Demokraten stellen Trump-Anklage vor

Die US-Demokraten werden Präsident Donald Trump in der Ukraine-Affäre wegen Amtsmissbrauchs und Behinderung des Kongresses anklagen. Der Vorsitzende des Justizausschusses des Repräsentantenhauses, Jerry Nadler, gab am Dienstag die Anklagepunkte für ein Amtsenthebungsverfahren gegen den Präsidenten bekannt. Trump bezeichnete die Vorwürfe in einer ersten Reaktion als „lächerlich“.

„Eines ist klar: Niemand, auch nicht der Präsident, steht über dem Gesetz“, sagte Nadler. Gegen Verhalten wie das von Trump sehe die Verfassung ein Mittel vor: „Das ist die Macht des Impeachments.“ Der Justizausschuss werde sich noch diese Woche formell mit den Anklagepunkten befassen, sagte Nadler. Im Anschluss kann es im Plenum des Repräsentantenhauses zur eigentlichen Abstimmung über die Anklagepunkte kommen. Dem Vernehmen nach soll auch das noch vor Weihnachten geschehen.

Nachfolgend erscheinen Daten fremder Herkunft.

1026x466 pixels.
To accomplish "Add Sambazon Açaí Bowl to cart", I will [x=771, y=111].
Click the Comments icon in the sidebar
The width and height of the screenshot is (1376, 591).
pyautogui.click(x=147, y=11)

Der demokratische Vorsitzende des Geheimdienstausschusses des Repräsentantenhauses, Adam Schiff, betonte, die Beweise für ein Fehlverhalten des Präsidenten seien „überwältigend und unbestritten“. „Wir stehen heute hier, weil der anhaltende Machtmissbrauch des Präsidenten uns keine Wahl lässt.“ Jetzt nicht zu handeln würde bedeuten, zum „Komplizen“ Trumps zu werden.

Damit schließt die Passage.